Alıntılanan Metin:
İstanbul’un düşman işgalinden kurtuluşunun 100. yılı 6 Ekim’de kutlanacak. İstanbul’un kurtuluşu, bu yıl 100. yılını kutladığımız Cumhuriyet’in ilanına giden süreçte dönüm noktalarından biri. Kadim şehir, Mondros Ateşkes Antlaşması’na dayanılarak 13 Kasım 1918’de İngiliz, Fransız, İtalyan, Yunan gemilerinin Boğaz’a girmesiyle 4 yıl 10 ay 23 gün süren işgal dönemine tanıklık etti. Yaklaşık beş yıl süren işgal boyunca büyük acılar, yokluklar çekildi. Bu beş yıllık süreç sadece şehrin duvarlarına, meydanlarına, insanların hafızalarına değil edebiyatına, sinemasına da kazındı. İBB Kültür Yayınları etiketiyle çıkarılan Nazif Özcan’ın hazırladığı “100. Yılında İstanbul’un Kurtuluşu” kitabı İstanbul’un 4 yıl 10 ay 23 gün süren işgalini, şehri işgale götüren süreci ve yansımalarını anlatıyor.
18 uzman ismin kaleminden farklı boyutlarıyla ele alınan süreç Osmanlı Sarayı’nın politik entrikalarından, istihbarat savaşlarına, ihanet öykülerinden kadınların mücadelesine, işgalin basın ve edebiyattaki yansımasından meydanlarda yaşananlara kadar pek çok tarihi gerçeği de belgeleriyle ortaya koyuyor. İstanbul’un kurtuluşunu farklı yönleriyle ele alan ve döneme ait görsellere de yer verilen eserde işgal dönemi İstanbul’u beş ana başlıkta ele alınıyor.

Veri Kesiti:
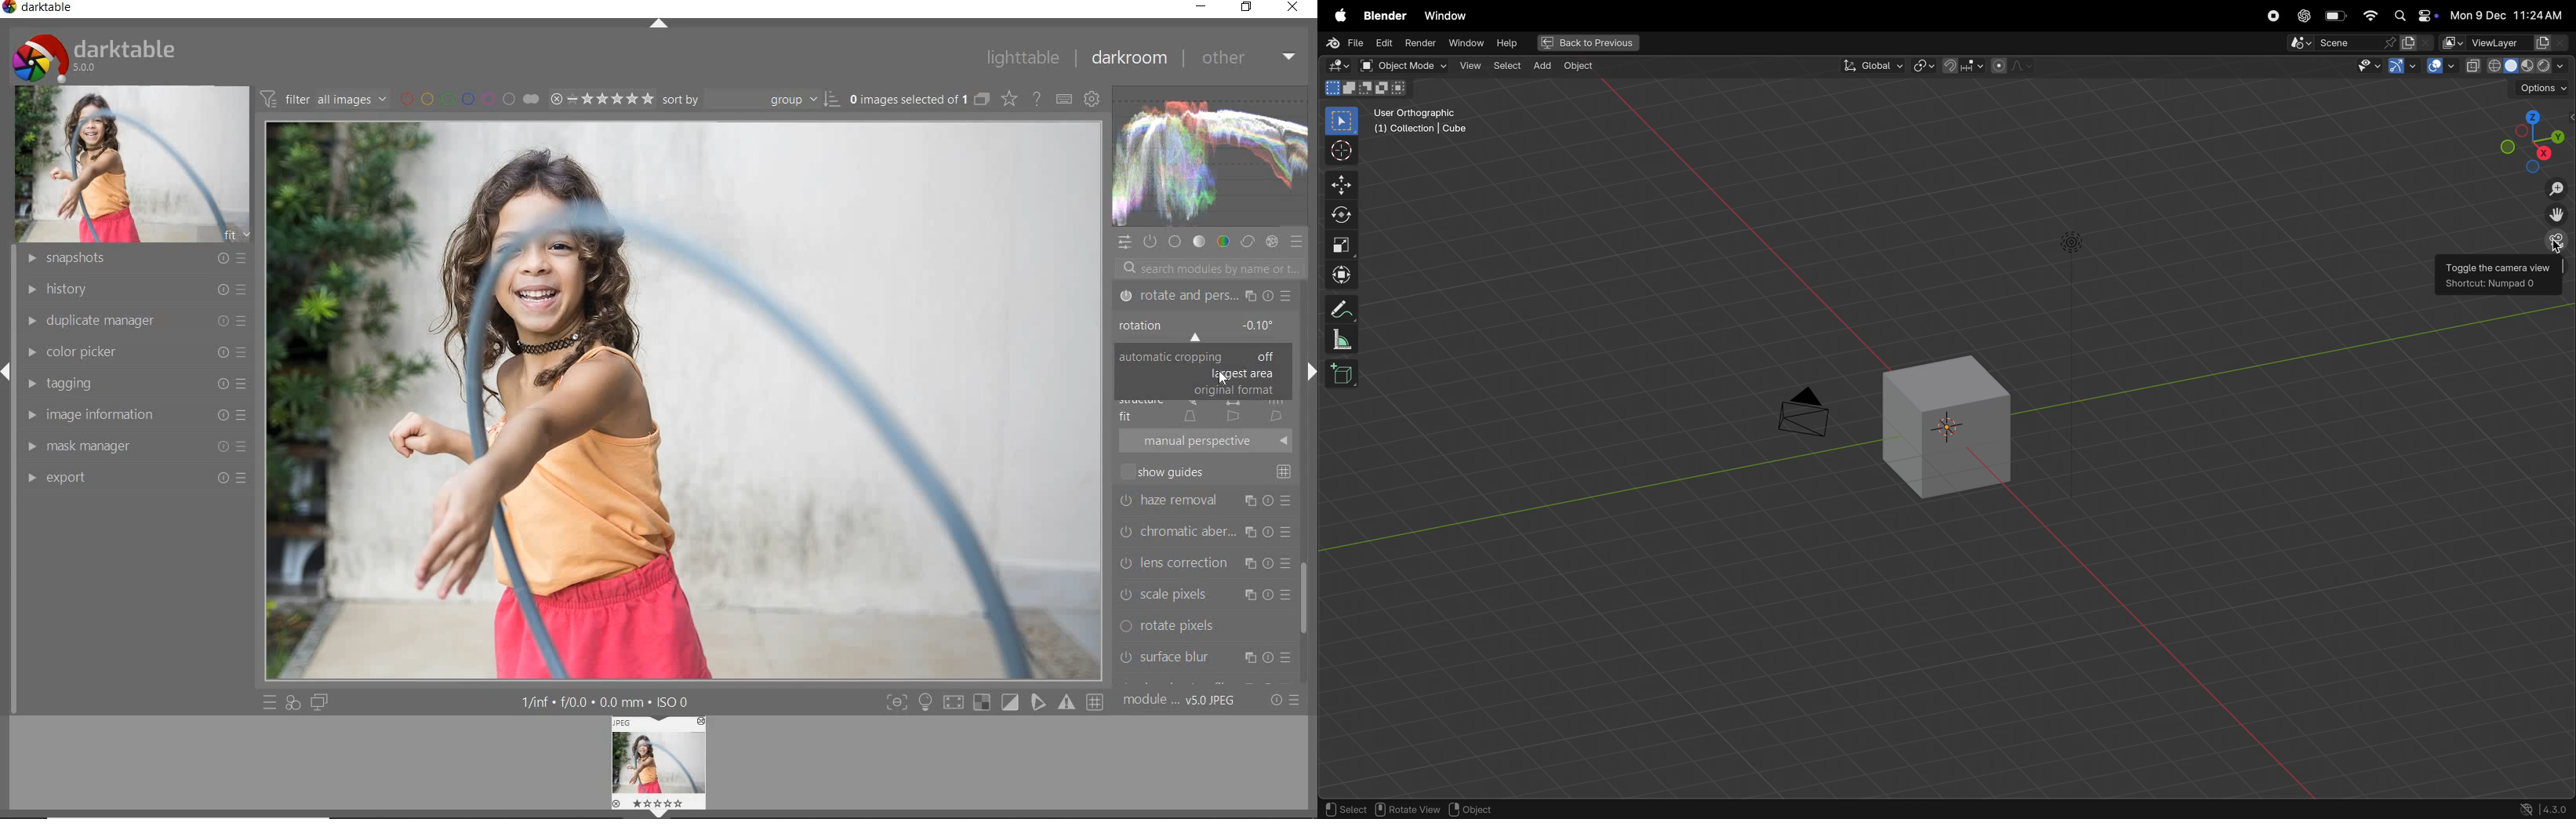  What do you see at coordinates (1204, 594) in the screenshot?
I see `scale pixels` at bounding box center [1204, 594].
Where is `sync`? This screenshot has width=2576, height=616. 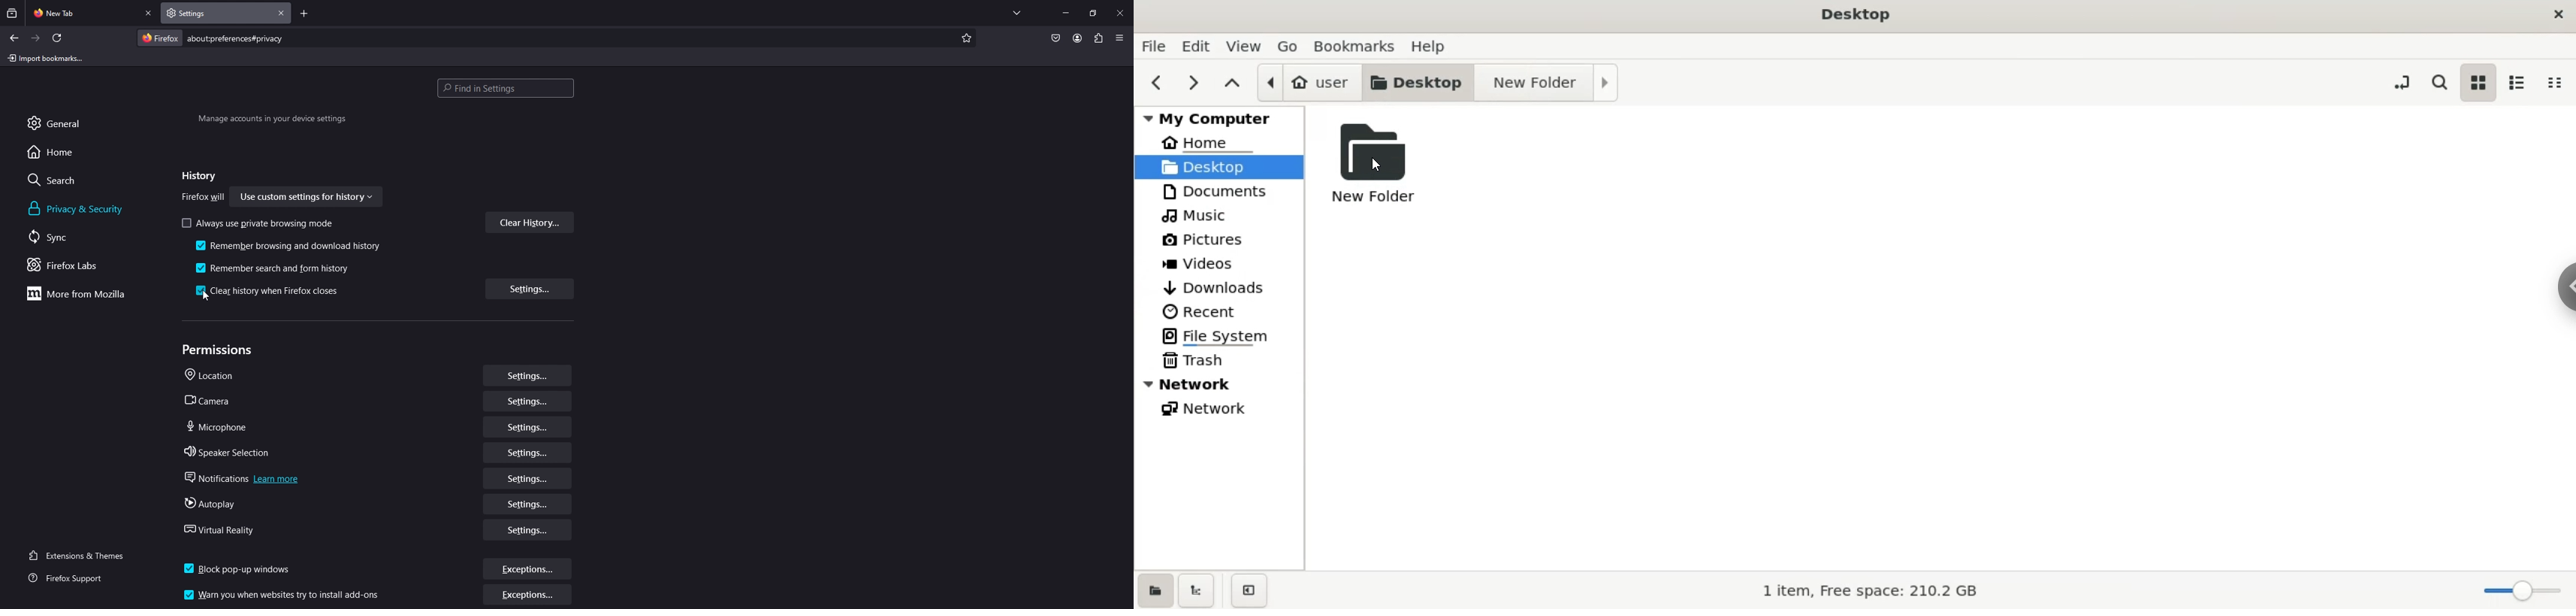
sync is located at coordinates (61, 237).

Görevler:
A. İstanbul’un kurtuluşuyla ilgili metinde “18 uzman ismin” ifadesinden başlayıp “başlıkta ele alınıyor.” ifadesi de dâhil olmak üzere uzanan bölümü aynen yeniden yazınız.
B. İstanbul’un kurtuluşuyla ilgili metne göre, Nazif Özcan’ın hazırladığı kitapta işgal dönemi İstanbul’u kaç ana başlıkta ele alınmaktadır?
Yanıtlarınızı yalnızca metne dayandırınız.

Çözümler:
A.
18 uzman ismin kaleminden farklı boyutlarıyla ele alınan süreç Osmanlı Sarayı’nın politik entrikalarından, istihbarat savaşlarına, ihanet öykülerinden kadınların mücadelesine, işgalin basın ve edebiyattaki yansımasından meydanlarda yaşananlara kadar pek çok tarihi gerçeği de belgeleriyle ortaya koyuyor. İstanbul’un kurtuluşunu farklı yönleriyle ele alan ve döneme ait görsellere de yer verilen eserde işgal dönemi İstanbul’u beş ana başlıkta ele alınıyor.

B. Beş ana başlıkta.